The once (and potentially future) “Worst Company in America” strikes again.
This week was a good one for Mass Effect fans, for the most part at least. After years of anticipation and months of mystery, the next installment in the series, Mass Effect: Andromeda, now has an official (and by the looks of it, very concrete) release date. And with the date being a mere two months away, I’m sure many of the franchise’s fans were rushing to pre-order their copy of the game as fast as humanely possible. And when they did so, they probably noticed three different versions of the game available for sale: a “Standard” edition, a “Deluxe” edition, and a “Collector’s Edition.” This is a very common three tier system for video game releases nowadays, and I’m sure gamers have some idea what to expect when they go to purchase the upper tier versions of their most anticipated games.
But, upon closer look, you’ll probably notice that something is not quite right with the top dog edition of the game, dubbed the “Collector’s Edition.” On the surface, it seems to come with the usual — a steelbook case and a pretty spiffy looking “physical” object, in this case a controllable replica of the Nomad vehicle that is one of the main modes of transportation in the game. A Collector’s Edition coming with such a replica has been the standard for over a decade now, from the Master Chief helmet that came with the Halo 3 Legendary Edition in 2007, to the Pip Boy replica that came with Fallout 4 Special Edition just last year. But the Collector’s Edition for Mass Effect: Andromeda does forego a typical standard of these premium editions.
The actual fucking game.
Because, if you read the description of the Collector’s Edition for Mass Effect: Andromeda on Amazon, you’ll notice the following:
Yes, Mass Effect: Andromeda is not actually included on the Collector’s Edition of Mass Effect: Andromeda. To explain how extremely stupid that actually is, let’s break this down grammatically: in the phrase “Mass Effect: Andromeda Collector’s Edition,” Collector’s Edition is clearly acting as a adjective modifying the object that is Mass Effect: Andromeda. The modifying term “Collector’s Edition” is used to highlight a different version of Mass Effect: Andromeda than the normal one: that’s how words work. If said Collector’s Edition does not actually feature Mass Effect: Andromeda, then what the fuck is it a Collection Edition OF? Is Mass Effect: Andromeda just a term to describe the IDEA of the game? No, it’s a fucking concrete product that can come in many different edition! Strip away the actual product that relates to the term, and “Collector’s Edition” is apropos of nothing.

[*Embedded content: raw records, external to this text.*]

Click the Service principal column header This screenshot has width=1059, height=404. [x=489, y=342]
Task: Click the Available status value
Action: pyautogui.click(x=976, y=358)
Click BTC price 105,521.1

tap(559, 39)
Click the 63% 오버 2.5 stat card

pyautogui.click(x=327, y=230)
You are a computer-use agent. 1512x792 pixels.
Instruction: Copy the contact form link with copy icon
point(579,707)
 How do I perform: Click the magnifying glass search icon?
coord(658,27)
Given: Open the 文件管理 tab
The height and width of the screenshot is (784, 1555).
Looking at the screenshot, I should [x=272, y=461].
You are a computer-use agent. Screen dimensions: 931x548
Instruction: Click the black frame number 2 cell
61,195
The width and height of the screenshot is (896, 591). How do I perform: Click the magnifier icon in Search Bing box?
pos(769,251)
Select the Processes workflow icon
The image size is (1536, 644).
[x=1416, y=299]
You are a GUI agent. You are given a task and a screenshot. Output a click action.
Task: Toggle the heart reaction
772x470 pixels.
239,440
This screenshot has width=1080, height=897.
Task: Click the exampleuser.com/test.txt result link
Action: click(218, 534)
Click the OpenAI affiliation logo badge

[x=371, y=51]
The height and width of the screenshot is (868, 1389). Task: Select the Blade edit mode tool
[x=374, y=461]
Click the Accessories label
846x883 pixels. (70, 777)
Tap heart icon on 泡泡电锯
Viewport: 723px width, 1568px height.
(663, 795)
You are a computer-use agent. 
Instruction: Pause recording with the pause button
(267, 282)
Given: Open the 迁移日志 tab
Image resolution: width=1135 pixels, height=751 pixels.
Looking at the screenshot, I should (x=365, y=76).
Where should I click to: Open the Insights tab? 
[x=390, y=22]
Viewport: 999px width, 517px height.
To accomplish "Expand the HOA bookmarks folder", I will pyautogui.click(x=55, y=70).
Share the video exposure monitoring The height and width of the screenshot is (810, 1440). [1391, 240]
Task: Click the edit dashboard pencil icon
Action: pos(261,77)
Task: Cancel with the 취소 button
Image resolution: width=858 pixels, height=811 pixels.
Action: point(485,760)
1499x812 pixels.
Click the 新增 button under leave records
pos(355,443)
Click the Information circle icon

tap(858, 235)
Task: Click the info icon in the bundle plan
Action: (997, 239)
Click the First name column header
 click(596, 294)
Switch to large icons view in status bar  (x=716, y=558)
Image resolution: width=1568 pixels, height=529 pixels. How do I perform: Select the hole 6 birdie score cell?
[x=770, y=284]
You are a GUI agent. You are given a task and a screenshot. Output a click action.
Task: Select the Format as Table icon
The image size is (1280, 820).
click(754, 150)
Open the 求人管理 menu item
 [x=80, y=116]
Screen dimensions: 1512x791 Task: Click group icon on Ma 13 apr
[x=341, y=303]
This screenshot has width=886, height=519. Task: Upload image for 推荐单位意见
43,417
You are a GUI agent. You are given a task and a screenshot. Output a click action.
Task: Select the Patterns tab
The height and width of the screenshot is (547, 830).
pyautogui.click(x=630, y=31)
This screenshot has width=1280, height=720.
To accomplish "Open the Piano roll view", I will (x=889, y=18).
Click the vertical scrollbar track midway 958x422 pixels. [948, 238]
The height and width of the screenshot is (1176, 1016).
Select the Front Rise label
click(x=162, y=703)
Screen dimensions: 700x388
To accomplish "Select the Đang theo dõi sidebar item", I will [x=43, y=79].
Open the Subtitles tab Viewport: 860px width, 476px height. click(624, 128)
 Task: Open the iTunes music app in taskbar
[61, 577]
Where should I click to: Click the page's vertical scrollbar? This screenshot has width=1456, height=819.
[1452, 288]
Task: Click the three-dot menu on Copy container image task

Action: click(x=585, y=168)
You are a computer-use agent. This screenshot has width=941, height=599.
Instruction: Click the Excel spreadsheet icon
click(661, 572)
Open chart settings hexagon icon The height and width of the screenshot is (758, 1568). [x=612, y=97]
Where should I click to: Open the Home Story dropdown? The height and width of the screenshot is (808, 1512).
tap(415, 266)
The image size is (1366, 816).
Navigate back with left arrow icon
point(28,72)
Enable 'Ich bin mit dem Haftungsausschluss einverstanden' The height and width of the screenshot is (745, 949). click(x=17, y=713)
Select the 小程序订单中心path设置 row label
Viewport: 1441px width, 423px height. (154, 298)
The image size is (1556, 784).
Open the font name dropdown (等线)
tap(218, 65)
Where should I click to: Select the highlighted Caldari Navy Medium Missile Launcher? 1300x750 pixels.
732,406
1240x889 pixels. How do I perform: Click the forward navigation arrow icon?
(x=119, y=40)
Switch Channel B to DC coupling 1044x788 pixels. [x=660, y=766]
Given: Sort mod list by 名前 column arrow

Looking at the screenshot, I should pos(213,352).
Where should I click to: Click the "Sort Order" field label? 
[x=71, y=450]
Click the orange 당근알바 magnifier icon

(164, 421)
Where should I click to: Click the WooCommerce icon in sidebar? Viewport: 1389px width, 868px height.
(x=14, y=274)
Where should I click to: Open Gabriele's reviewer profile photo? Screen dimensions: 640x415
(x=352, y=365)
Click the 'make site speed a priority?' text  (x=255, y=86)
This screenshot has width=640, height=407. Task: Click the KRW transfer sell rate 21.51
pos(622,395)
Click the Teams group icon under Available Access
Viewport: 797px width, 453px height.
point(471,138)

Oh, and also it’s a dirty, dirty move targeted to trick people into paying for something without actually getting the product they are looking for. So that’s pretty bad too.
Selling this as a Collector’s Edition of the game is like selling someone a Collector’s Edition movie ticket for Star Wars: Rogue One, and leading them into an empty room with no chairs or screen — hey, all they did was buy a TICKET. If they want to actually view the film, they have to purchase it separately: this “Collector’s Edition” of Rogue One is only good for a shiny, lenticular version of the ticket. But hey, you can control the ticket with your fucking iPhone though, so totally worth the $200!
Which really is the dirtiest part about the whole thing: taken alone, the price of the Mass Effect: Andromeda Collector’s Edition (if you still feel like we can logically call it that) is a whopping $200. That’s a hefty price for a Collector’s Edition in general, nonetheless one that’s also asking for you to pay $60 more for the thing you actually want. By comparison, the Halo 3 Legendary Edition (which, in addition to the Replica Helmet, came with a shit load of other goodies too) retailed for about $129. The Modern Warfare 2 Prestige Edition (which came with working night vision goggles) launched for $150 in ’09, and at the time was even criticized for such a large price point. Flash forward eight years, and now EA is expecting you to pay $50 more for something that is worth $60 less. It’s greedy, it’s asinine, it’s despicable — and it’s absolutely, 100% EA Games.
Because, don’t forget: this is the company that was ranked “Worst Company in America” by consumers not just once, but TWICE. They ranked worse than BP and Bank of America, companies that cause actual damage to the world, for Pete’s sake! Clearly consumers have been wise to EA’s dirty practices in the past, and responded in kind. After all, this isn’t new to EA: they have been finding way to gyp consumers for years. Heck, this isn’t even the first time EA has tried THIS PARTICULAR PRACTICE: just last year, Battlefield 1 also launched with a phony “Collector’s Editon,” which means this is not just a singular stupid move from the company: it’s an attempt at a new trend. And I for one won’t just let them play gamers (no pun intended) as though we’re too stupid to notice. Because we noticed this bullshit in years past, EA — you can bet you’re ass we’ll notice again.
It’s been just four years since EA was last given the status of Worst Company in America, and since then they have been working diligently on correcting their horrid public image. But in terms of fixing their consumer-deceiving business practices? Clearly they have a long fucking way to go.